» **TRY IT**: Please print every line of the material below exactly.

----------

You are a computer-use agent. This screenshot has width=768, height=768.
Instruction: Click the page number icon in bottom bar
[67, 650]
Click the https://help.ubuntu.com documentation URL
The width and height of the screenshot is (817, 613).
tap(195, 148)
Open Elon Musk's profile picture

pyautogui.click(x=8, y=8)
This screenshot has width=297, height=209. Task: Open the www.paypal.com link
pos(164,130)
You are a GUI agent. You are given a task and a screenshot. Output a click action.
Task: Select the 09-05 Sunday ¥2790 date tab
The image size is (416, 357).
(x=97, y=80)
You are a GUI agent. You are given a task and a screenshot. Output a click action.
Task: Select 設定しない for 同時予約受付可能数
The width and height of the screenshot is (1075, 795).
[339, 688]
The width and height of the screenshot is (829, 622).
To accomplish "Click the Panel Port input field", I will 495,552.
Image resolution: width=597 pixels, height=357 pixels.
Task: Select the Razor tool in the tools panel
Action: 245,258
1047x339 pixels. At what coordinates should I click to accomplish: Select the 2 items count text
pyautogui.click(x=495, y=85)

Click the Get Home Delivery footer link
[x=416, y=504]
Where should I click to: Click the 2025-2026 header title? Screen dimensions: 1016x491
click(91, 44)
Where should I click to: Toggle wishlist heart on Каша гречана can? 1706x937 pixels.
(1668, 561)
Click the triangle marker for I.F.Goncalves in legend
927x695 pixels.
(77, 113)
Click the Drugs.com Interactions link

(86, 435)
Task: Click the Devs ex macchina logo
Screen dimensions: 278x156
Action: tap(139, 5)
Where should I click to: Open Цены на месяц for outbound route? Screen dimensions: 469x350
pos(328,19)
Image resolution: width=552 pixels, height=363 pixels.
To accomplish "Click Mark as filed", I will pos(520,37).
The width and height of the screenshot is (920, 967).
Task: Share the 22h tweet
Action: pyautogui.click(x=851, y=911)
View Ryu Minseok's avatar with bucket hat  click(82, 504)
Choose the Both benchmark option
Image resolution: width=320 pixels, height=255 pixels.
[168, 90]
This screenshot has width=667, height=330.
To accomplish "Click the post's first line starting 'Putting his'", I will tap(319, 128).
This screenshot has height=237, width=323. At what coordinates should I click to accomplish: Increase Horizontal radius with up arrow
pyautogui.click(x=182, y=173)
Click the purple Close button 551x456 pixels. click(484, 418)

----------

» **ANSWER SPACE**:
You are a computer-use agent. This screenshot has width=768, height=768.
Instruction: Click the page number icon in bottom bar
[67, 650]
Click the https://help.ubuntu.com documentation URL
The width and height of the screenshot is (817, 613).
tap(195, 148)
Open Elon Musk's profile picture

pyautogui.click(x=8, y=8)
This screenshot has width=297, height=209. Task: Open the www.paypal.com link
pos(164,130)
You are a GUI agent. You are given a task and a screenshot. Output a click action.
Task: Select the 09-05 Sunday ¥2790 date tab
The image size is (416, 357).
(x=97, y=80)
You are a GUI agent. You are given a task and a screenshot. Output a click action.
Task: Select 設定しない for 同時予約受付可能数
The width and height of the screenshot is (1075, 795).
[339, 688]
The width and height of the screenshot is (829, 622).
To accomplish "Click the Panel Port input field", I will 495,552.
Image resolution: width=597 pixels, height=357 pixels.
Task: Select the Razor tool in the tools panel
Action: 245,258
1047x339 pixels. At what coordinates should I click to accomplish: Select the 2 items count text
pyautogui.click(x=495, y=85)

Click the Get Home Delivery footer link
[x=416, y=504]
Where should I click to: Click the 2025-2026 header title? Screen dimensions: 1016x491
click(91, 44)
Where should I click to: Toggle wishlist heart on Каша гречана can? 1706x937 pixels.
(1668, 561)
Click the triangle marker for I.F.Goncalves in legend
927x695 pixels.
(77, 113)
Click the Drugs.com Interactions link

(86, 435)
Task: Click the Devs ex macchina logo
Screen dimensions: 278x156
Action: tap(139, 5)
Where should I click to: Open Цены на месяц for outbound route? Screen dimensions: 469x350
pos(328,19)
Image resolution: width=552 pixels, height=363 pixels.
To accomplish "Click Mark as filed", I will pos(520,37).
The width and height of the screenshot is (920, 967).
Task: Share the 22h tweet
Action: pyautogui.click(x=851, y=911)
View Ryu Minseok's avatar with bucket hat  click(82, 504)
Choose the Both benchmark option
Image resolution: width=320 pixels, height=255 pixels.
[168, 90]
This screenshot has width=667, height=330.
To accomplish "Click the post's first line starting 'Putting his'", I will tap(319, 128).
This screenshot has height=237, width=323. At what coordinates should I click to accomplish: Increase Horizontal radius with up arrow
pyautogui.click(x=182, y=173)
Click the purple Close button 551x456 pixels. click(484, 418)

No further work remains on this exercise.